_TASK_
Retype the data below exactly, skipping pictures.

(DATASET Opens)

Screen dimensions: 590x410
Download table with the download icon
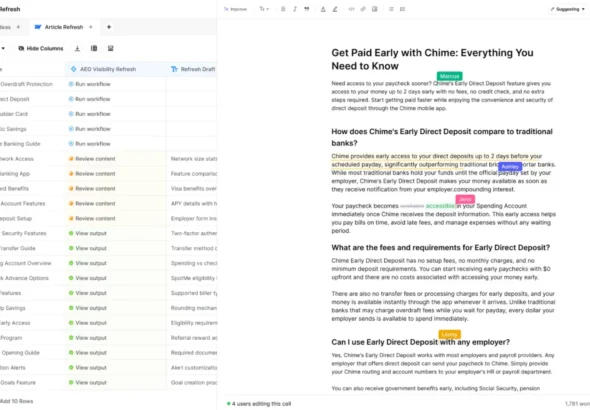tap(77, 48)
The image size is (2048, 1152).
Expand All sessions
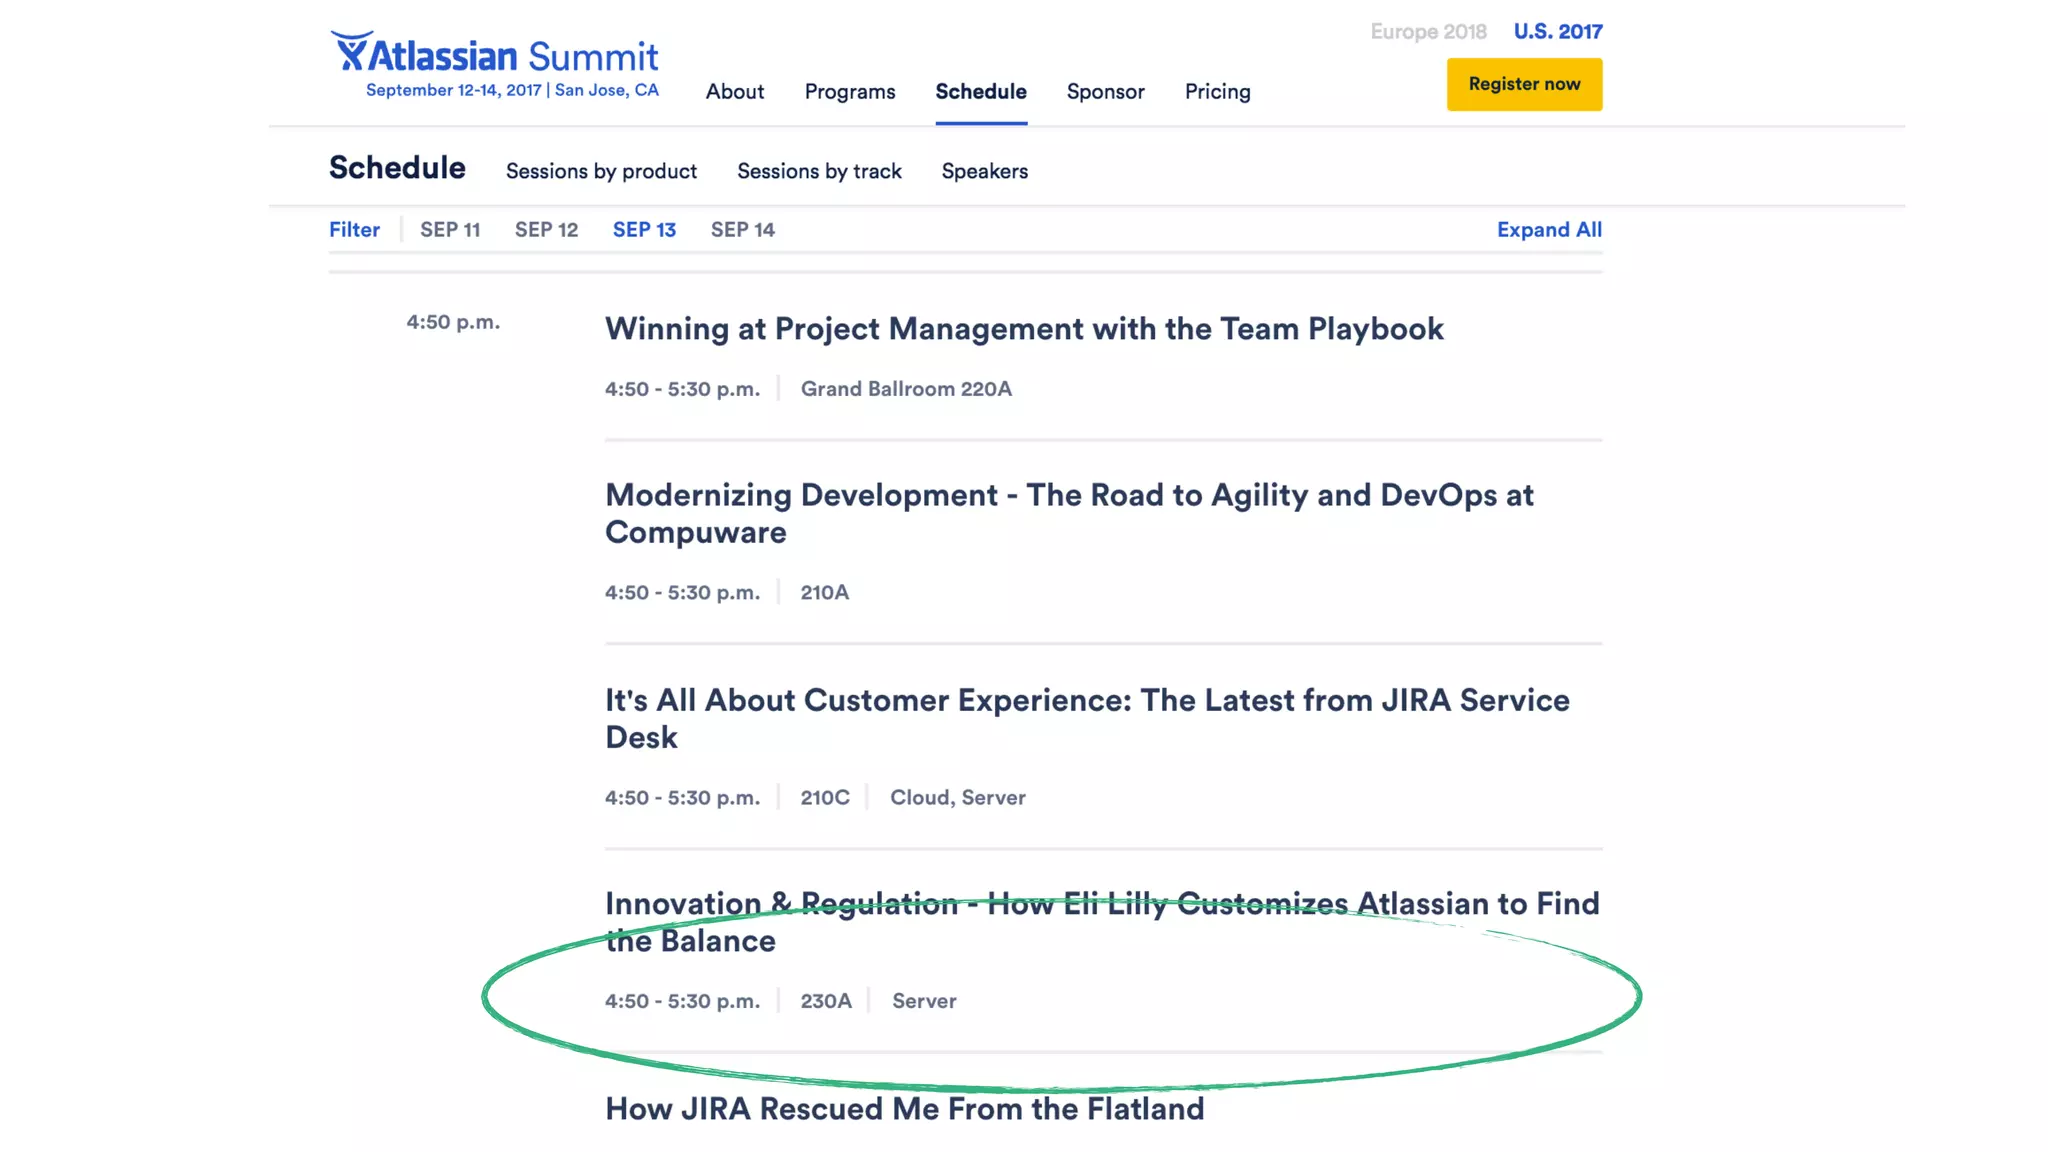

(DATASET Closes)

_RESULT OF THE EXERCISE_
Screen dimensions: 590x410
Download table with the download icon
tap(77, 48)
The image size is (2048, 1152).
Expand All sessions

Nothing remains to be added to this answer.